*** Block opens ***
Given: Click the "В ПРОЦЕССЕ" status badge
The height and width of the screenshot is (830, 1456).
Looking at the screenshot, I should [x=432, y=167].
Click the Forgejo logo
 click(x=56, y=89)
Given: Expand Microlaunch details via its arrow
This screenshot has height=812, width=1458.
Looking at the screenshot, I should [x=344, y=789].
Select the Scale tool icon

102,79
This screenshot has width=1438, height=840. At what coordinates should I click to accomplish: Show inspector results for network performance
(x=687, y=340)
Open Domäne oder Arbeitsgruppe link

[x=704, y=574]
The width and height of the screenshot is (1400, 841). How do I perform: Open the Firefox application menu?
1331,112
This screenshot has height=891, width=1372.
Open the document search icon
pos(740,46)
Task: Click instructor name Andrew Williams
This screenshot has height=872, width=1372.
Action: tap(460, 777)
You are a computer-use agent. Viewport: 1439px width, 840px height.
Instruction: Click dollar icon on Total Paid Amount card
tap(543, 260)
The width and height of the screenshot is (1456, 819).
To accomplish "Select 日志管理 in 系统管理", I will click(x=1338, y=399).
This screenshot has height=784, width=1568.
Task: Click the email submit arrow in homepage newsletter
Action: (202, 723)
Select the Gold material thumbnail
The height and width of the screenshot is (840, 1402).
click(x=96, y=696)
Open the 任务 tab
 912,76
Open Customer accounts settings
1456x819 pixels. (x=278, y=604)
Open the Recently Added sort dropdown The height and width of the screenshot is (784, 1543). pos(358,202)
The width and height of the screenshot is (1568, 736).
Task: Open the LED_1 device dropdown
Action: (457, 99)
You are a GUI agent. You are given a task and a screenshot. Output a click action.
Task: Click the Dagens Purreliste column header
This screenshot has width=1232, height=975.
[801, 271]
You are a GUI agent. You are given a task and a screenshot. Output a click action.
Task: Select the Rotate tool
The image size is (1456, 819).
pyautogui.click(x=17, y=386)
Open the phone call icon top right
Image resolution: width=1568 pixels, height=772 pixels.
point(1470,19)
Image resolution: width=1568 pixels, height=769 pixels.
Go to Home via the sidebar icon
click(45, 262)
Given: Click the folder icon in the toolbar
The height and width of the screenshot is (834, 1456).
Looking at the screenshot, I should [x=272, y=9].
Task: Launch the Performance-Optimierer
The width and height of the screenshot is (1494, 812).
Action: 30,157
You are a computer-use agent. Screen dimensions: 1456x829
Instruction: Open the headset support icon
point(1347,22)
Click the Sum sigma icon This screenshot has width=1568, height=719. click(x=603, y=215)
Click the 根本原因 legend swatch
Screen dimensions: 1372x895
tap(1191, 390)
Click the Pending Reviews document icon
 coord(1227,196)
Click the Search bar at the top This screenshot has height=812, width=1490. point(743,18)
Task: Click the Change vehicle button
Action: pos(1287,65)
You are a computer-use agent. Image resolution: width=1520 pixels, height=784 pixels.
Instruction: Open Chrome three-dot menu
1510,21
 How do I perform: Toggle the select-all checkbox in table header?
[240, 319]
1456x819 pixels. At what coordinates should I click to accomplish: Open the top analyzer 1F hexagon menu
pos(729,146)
*** Block closes ***
__Task details__.
Among the lines above, repeat exactly those from the line with "Given: Expand Microlaunch" to the line with "The width and height of the screenshot is (1456, 819).", counting both ends.

__Solution__.
Given: Expand Microlaunch details via its arrow
This screenshot has height=812, width=1458.
Looking at the screenshot, I should [x=344, y=789].
Select the Scale tool icon

102,79
This screenshot has width=1438, height=840. At what coordinates should I click to accomplish: Show inspector results for network performance
(x=687, y=340)
Open Domäne oder Arbeitsgruppe link

[x=704, y=574]
The width and height of the screenshot is (1400, 841). How do I perform: Open the Firefox application menu?
1331,112
This screenshot has height=891, width=1372.
Open the document search icon
pos(740,46)
Task: Click instructor name Andrew Williams
This screenshot has height=872, width=1372.
Action: tap(460, 777)
You are a computer-use agent. Viewport: 1439px width, 840px height.
Instruction: Click dollar icon on Total Paid Amount card
tap(543, 260)
The width and height of the screenshot is (1456, 819).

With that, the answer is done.